> Problem statement
Rewrite the lines from the one containing "coordinates (341, 648)." up to and including the one containing "center [972, 704].", putting "The screenshot has" in place of "This screenshot has" and keeping everything else the same.

Saved data entries:
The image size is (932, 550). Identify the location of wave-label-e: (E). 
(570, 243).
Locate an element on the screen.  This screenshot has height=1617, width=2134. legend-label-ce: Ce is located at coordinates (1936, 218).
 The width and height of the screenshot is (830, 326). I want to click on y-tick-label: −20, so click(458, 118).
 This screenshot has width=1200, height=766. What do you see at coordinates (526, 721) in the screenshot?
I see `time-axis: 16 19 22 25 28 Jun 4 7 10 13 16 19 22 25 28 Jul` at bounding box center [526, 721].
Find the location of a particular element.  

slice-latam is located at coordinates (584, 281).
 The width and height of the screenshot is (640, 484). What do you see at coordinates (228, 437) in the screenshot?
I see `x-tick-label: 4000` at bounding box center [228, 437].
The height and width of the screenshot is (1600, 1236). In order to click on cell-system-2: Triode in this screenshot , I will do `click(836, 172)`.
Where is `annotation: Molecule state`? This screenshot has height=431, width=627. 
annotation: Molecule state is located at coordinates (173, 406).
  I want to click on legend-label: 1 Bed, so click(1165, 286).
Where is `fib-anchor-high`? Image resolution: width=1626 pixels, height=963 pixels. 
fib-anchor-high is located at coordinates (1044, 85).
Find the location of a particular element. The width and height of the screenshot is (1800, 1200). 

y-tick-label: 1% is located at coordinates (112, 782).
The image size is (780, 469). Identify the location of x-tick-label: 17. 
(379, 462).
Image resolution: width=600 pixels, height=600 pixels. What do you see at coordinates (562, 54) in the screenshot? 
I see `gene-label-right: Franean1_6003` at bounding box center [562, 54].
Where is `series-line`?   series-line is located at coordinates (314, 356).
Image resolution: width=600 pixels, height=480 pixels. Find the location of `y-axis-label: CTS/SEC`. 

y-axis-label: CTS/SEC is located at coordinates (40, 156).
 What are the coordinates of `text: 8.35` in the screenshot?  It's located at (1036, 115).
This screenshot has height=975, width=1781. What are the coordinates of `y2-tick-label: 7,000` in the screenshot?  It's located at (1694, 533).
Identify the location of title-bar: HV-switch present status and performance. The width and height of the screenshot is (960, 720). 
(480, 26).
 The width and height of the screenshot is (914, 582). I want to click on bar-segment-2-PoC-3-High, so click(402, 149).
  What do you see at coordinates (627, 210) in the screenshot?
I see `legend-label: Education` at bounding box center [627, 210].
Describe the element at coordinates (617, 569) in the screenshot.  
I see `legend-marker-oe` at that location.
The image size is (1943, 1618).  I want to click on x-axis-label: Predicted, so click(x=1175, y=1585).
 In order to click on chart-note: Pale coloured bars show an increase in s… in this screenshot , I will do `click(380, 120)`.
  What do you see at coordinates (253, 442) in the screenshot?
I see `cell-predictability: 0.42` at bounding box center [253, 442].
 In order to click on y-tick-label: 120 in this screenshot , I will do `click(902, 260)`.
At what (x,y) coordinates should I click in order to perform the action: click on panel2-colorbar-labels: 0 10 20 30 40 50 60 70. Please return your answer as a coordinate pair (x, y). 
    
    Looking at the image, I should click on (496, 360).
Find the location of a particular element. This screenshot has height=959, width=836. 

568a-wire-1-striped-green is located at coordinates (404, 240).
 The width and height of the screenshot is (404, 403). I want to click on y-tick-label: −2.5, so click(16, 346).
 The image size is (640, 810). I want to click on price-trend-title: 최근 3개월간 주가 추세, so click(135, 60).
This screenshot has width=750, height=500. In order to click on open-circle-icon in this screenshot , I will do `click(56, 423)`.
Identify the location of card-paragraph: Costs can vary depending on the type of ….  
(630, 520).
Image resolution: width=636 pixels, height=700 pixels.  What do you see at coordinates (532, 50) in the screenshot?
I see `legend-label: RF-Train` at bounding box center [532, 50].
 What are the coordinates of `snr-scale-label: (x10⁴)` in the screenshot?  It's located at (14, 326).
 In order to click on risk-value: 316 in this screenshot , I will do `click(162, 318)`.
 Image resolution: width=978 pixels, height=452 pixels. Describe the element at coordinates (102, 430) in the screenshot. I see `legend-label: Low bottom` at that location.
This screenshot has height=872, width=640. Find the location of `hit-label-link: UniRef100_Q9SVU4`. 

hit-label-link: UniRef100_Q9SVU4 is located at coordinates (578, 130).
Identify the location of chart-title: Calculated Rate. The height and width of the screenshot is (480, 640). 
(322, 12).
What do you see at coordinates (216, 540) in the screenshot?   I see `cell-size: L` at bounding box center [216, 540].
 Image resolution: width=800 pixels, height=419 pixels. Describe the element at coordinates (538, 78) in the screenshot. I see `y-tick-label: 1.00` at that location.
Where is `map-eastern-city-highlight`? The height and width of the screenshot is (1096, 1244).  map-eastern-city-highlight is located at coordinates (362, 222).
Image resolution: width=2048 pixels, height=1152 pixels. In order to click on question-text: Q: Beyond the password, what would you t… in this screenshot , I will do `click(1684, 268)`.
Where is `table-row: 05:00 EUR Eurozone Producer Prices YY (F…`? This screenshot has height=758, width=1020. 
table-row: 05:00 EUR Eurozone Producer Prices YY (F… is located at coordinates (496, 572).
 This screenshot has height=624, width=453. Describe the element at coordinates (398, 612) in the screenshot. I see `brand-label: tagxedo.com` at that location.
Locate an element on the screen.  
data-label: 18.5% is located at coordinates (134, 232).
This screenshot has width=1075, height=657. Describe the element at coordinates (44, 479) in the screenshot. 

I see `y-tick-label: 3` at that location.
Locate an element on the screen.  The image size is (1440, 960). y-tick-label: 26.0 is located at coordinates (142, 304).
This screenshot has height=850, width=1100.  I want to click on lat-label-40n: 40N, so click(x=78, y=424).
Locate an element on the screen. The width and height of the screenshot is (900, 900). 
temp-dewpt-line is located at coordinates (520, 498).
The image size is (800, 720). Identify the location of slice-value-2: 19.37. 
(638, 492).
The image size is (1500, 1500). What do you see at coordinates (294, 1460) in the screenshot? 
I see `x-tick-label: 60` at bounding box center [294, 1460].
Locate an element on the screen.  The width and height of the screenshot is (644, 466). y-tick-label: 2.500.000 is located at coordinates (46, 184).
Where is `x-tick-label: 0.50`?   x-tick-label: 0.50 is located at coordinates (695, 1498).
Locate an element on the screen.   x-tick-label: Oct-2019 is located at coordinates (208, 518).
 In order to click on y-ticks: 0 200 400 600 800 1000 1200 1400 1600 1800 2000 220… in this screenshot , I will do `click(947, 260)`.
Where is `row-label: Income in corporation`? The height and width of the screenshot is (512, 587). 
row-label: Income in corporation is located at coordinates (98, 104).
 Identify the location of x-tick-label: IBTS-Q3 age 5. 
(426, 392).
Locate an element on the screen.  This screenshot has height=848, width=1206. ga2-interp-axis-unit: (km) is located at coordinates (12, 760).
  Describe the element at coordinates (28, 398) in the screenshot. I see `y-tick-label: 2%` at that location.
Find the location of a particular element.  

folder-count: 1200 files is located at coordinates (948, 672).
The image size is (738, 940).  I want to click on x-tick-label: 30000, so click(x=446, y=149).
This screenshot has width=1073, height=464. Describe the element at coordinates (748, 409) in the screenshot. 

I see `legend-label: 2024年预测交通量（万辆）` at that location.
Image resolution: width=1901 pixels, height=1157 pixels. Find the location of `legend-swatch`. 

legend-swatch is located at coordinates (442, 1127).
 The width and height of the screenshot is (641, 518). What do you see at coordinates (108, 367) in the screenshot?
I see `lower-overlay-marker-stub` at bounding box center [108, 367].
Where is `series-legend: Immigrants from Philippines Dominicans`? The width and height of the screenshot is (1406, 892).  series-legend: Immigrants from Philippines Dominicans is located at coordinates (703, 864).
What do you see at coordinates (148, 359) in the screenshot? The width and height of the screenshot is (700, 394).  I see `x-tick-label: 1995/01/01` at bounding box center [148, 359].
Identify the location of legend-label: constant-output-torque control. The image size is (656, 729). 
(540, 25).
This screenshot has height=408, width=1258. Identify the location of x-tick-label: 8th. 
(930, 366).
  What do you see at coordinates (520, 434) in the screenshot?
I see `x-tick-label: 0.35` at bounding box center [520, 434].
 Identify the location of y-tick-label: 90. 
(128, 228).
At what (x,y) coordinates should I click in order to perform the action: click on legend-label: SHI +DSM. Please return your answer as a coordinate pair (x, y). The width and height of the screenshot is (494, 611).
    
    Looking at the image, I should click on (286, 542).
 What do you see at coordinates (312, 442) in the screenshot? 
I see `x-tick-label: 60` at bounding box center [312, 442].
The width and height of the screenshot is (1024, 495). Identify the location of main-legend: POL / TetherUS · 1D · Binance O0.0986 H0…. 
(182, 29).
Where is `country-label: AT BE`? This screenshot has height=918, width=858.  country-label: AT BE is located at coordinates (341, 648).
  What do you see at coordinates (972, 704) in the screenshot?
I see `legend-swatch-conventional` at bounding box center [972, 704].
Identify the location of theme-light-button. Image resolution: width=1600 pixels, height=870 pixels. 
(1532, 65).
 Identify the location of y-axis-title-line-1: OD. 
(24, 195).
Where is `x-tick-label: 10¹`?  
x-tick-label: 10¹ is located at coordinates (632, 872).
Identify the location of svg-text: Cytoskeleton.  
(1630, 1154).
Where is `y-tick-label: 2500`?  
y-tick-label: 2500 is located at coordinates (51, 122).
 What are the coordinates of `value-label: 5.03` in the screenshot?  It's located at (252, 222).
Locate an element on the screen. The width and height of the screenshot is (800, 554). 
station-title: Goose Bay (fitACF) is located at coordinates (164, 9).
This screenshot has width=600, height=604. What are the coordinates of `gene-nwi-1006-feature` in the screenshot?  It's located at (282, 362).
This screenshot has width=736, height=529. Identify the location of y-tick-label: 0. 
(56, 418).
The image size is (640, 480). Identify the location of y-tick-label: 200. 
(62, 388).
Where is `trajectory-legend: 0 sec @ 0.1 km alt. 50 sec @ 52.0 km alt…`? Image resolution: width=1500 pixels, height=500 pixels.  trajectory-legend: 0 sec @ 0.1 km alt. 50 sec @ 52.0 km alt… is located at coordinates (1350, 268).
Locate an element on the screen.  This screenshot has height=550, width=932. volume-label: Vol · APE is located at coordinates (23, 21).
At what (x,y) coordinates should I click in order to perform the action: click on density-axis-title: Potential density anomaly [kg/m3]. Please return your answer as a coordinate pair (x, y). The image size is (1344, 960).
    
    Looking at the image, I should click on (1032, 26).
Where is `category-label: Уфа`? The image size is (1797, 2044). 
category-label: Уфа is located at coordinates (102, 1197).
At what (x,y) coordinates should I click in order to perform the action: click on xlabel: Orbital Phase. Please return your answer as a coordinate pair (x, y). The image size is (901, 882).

> Answer to this task
Where is `country-label: AT BE`? The screenshot has height=918, width=858.  country-label: AT BE is located at coordinates (341, 648).
  What do you see at coordinates (972, 704) in the screenshot?
I see `legend-swatch-conventional` at bounding box center [972, 704].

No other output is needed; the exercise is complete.